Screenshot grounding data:
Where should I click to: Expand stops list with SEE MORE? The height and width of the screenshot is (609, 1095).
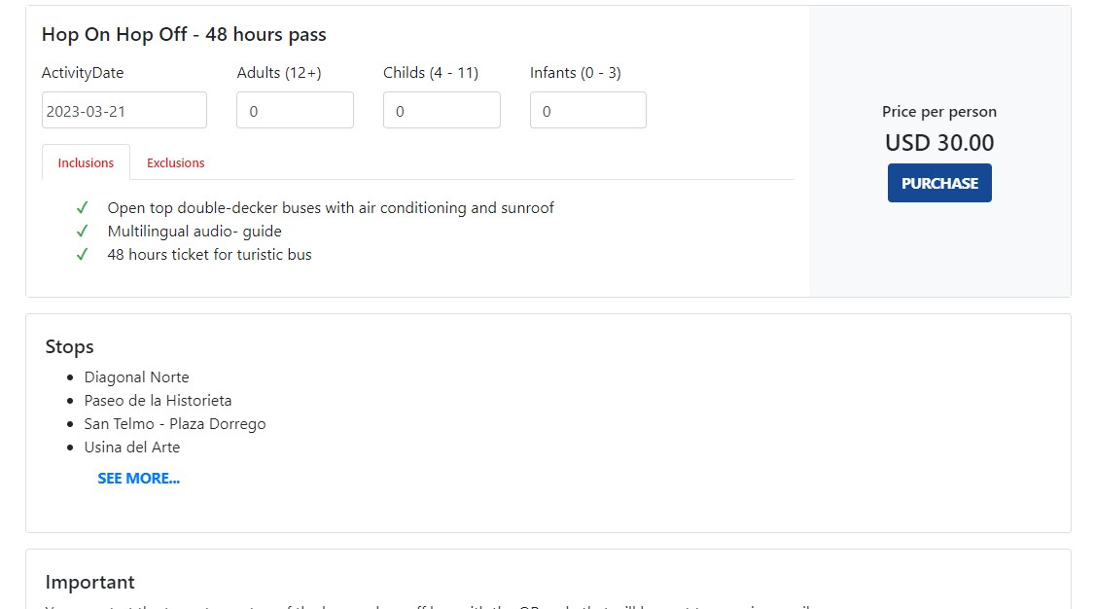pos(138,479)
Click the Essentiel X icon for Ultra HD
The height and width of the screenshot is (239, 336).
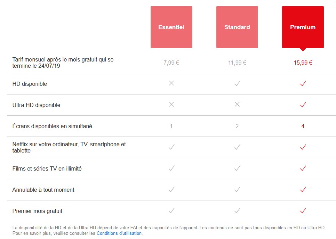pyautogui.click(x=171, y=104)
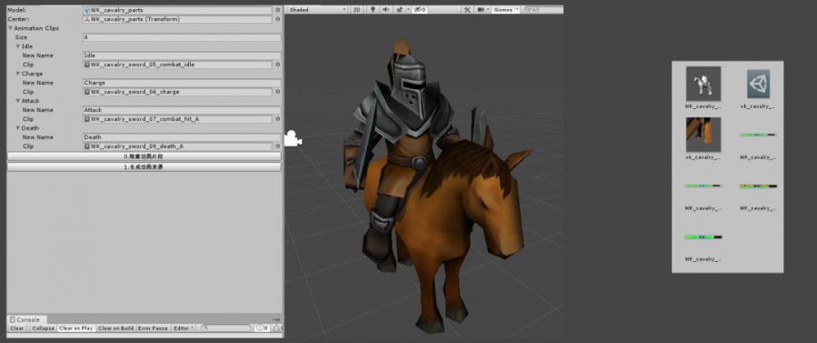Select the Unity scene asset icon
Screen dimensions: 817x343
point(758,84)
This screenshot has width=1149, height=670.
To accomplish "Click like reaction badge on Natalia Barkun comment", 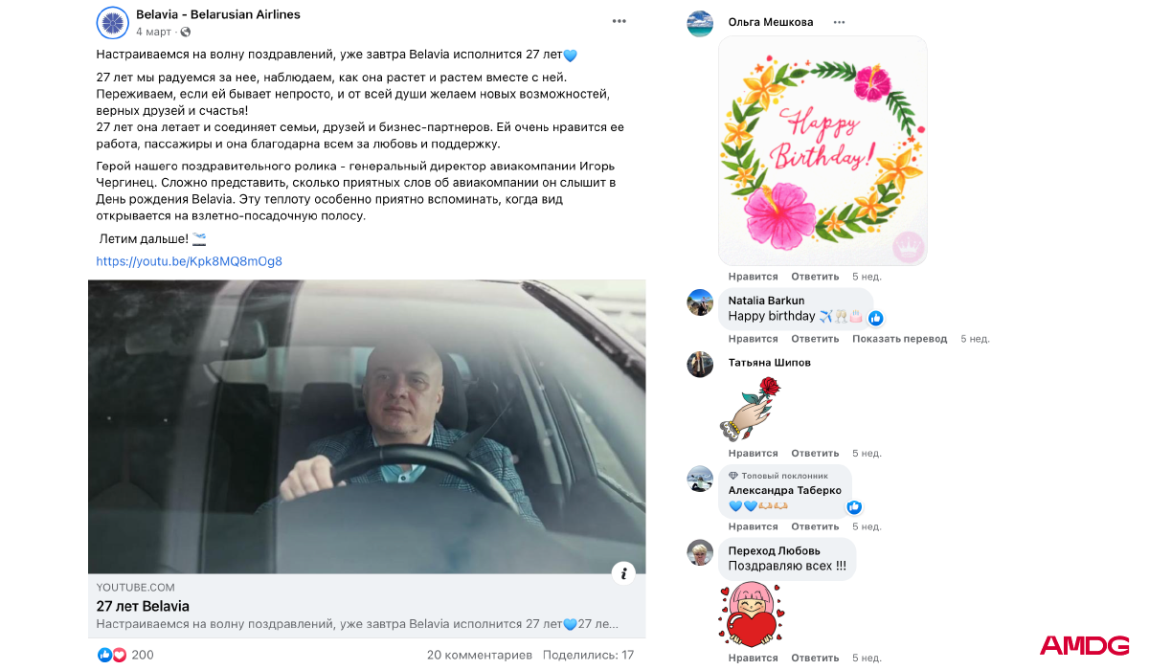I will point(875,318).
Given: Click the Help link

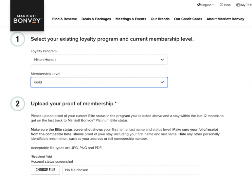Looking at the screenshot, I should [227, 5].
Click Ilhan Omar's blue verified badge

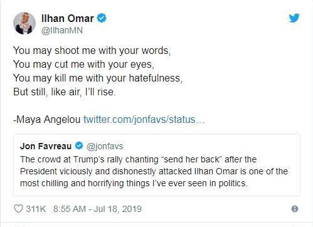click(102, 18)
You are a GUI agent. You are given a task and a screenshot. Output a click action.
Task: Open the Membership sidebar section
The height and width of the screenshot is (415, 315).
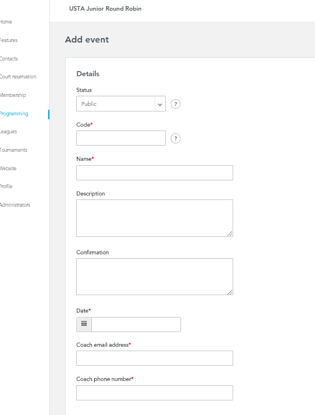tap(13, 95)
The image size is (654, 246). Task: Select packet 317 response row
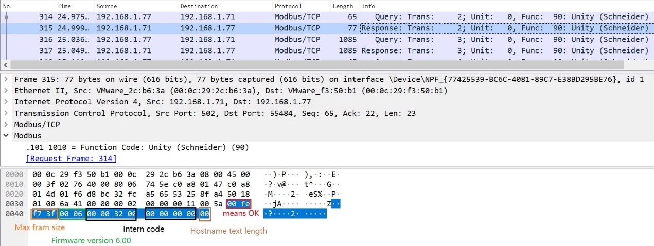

» TASK PROMPT
Return nothing except the lines from the line with "Click Ilhan Omar's blue verified badge" through the last line of the records above, copied exactly and without pictures.

» SOLUTION BELOW
Click Ilhan Omar's blue verified badge

click(102, 18)
You are a GUI agent. You are given a task and a screenshot. Output a click action.
Task: Open the Membership sidebar section
The height and width of the screenshot is (415, 315).
tap(13, 95)
The image size is (654, 246). Task: Select packet 317 response row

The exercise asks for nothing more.